### Available records ###

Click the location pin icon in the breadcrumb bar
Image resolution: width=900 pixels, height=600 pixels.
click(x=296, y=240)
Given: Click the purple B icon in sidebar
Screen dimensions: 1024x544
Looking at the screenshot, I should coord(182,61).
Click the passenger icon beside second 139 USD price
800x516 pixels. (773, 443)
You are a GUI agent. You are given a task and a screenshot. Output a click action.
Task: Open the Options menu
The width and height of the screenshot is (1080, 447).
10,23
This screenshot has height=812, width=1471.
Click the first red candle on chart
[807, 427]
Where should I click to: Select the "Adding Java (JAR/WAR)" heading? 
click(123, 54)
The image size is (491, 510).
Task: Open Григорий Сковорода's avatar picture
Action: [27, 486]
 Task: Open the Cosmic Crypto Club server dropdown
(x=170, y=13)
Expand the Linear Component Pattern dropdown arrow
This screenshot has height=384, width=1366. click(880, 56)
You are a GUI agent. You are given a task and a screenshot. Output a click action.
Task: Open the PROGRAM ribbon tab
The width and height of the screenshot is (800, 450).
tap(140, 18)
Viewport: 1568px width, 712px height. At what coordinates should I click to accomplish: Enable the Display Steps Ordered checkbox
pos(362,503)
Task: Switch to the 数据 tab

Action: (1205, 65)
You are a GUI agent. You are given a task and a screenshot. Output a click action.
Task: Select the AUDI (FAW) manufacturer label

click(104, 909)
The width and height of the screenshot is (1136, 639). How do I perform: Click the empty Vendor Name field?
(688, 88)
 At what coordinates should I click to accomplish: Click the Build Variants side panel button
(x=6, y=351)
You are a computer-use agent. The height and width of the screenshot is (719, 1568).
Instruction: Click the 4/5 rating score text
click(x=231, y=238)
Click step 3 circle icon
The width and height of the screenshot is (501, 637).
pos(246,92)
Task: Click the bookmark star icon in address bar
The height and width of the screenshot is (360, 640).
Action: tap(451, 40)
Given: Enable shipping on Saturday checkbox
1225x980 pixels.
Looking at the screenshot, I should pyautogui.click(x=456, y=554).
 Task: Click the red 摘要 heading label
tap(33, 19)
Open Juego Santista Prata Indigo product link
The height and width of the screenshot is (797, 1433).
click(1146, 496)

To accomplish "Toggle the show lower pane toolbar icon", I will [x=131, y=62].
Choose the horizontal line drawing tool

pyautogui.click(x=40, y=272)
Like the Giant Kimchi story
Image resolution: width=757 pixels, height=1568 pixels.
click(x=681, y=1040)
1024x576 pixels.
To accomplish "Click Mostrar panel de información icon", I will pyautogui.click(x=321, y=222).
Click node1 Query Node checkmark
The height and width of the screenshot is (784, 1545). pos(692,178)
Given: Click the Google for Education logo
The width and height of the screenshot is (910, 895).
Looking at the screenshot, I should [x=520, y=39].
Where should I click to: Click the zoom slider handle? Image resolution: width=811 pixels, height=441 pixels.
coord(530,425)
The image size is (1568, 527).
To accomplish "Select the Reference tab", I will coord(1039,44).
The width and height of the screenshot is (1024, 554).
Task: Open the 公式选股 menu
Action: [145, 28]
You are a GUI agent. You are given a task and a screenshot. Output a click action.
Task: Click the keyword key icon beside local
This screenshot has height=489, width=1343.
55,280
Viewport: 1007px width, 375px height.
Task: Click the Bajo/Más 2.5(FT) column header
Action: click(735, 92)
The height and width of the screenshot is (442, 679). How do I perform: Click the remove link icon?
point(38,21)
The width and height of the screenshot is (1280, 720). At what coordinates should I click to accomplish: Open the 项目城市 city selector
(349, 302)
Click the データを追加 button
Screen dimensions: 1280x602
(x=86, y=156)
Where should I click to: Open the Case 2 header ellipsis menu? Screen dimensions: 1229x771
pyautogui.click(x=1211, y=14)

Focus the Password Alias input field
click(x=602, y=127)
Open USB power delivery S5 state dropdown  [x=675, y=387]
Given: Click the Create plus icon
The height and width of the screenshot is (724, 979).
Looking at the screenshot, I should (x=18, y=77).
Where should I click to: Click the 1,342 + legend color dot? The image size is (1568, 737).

###

What the exercise asks: Using the entries shown above, reproduce verbatim the lines from the line bearing "Task: Switch to the 数据 tab" to the line bearing "Task: Click the bookmark", inclusive.

Written answer:
Task: Switch to the 数据 tab

Action: (1205, 65)
You are a GUI agent. You are given a task and a screenshot. Output a click action.
Task: Select the AUDI (FAW) manufacturer label

click(104, 909)
The width and height of the screenshot is (1136, 639). How do I perform: Click the empty Vendor Name field?
(688, 88)
 At what coordinates should I click to accomplish: Click the Build Variants side panel button
(x=6, y=351)
You are a computer-use agent. The height and width of the screenshot is (719, 1568).
Instruction: Click the 4/5 rating score text
click(x=231, y=238)
Click step 3 circle icon
The width and height of the screenshot is (501, 637).
pos(246,92)
Task: Click the bookmark star icon in address bar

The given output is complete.